Required work »
Restate word for word the entries below, starting with the line with "Viewport: 1592px width, 1268px height." and continuing through the line with "Click the Globally". Include both of those lines and no others.

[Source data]
--- START ---

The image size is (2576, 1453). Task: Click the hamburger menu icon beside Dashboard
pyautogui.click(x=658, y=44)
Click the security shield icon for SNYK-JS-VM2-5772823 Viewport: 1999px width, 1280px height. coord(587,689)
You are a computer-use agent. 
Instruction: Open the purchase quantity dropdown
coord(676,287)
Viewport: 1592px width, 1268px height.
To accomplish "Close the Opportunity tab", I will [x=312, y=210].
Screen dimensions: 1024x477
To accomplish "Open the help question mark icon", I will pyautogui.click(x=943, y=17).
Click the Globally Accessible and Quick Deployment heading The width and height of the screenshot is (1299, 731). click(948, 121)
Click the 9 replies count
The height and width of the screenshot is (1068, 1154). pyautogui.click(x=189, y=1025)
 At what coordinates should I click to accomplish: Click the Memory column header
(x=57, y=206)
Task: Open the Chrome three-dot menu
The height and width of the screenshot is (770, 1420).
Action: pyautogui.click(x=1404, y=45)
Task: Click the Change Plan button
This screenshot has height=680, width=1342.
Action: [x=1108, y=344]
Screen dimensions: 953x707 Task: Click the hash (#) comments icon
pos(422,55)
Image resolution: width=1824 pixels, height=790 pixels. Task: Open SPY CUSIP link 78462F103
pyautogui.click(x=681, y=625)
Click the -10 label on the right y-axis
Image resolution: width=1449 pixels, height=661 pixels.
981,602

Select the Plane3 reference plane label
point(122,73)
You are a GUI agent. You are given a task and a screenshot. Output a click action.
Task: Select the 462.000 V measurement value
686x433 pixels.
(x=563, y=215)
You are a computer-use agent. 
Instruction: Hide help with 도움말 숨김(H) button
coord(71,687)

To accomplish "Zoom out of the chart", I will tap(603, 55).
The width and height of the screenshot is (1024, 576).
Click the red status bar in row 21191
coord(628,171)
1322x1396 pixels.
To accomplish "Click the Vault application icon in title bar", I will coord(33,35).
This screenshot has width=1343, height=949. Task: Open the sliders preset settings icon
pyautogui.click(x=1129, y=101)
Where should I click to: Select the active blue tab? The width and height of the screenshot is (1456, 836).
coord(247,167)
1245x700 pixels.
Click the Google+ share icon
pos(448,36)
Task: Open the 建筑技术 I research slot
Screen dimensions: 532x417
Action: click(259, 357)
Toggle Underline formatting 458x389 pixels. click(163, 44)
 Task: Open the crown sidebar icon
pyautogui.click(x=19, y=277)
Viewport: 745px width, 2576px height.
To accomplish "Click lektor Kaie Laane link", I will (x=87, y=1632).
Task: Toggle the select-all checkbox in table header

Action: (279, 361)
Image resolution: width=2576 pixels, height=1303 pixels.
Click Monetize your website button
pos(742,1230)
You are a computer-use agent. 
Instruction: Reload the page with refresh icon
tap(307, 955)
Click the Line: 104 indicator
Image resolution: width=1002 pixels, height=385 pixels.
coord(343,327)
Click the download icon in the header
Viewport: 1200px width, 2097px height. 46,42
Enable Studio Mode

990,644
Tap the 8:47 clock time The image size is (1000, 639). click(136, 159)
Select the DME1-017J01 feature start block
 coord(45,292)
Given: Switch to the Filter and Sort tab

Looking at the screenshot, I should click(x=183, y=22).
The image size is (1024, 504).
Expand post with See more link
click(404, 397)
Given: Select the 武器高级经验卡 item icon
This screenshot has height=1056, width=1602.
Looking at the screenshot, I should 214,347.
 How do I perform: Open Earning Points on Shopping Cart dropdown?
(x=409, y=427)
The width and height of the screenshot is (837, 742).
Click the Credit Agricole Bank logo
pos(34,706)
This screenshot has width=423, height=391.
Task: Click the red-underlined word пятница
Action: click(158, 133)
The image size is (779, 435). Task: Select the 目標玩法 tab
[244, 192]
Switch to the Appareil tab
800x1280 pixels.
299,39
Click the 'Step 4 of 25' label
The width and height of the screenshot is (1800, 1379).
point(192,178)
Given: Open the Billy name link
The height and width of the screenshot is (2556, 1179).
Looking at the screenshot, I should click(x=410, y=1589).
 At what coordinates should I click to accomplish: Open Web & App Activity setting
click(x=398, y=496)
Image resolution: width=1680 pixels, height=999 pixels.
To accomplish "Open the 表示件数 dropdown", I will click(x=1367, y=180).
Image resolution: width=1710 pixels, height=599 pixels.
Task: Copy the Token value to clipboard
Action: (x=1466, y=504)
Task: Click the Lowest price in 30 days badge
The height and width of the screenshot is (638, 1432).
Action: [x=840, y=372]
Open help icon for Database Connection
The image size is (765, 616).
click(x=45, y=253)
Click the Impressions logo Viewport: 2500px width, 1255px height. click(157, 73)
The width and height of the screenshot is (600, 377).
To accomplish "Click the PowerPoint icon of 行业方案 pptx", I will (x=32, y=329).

--- END ---

Task solution »
Viewport: 1592px width, 1268px height.
To accomplish "Close the Opportunity tab", I will [x=312, y=210].
Screen dimensions: 1024x477
To accomplish "Open the help question mark icon", I will pyautogui.click(x=943, y=17).
Click the Globally Accessible and Quick Deployment heading The width and height of the screenshot is (1299, 731). click(948, 121)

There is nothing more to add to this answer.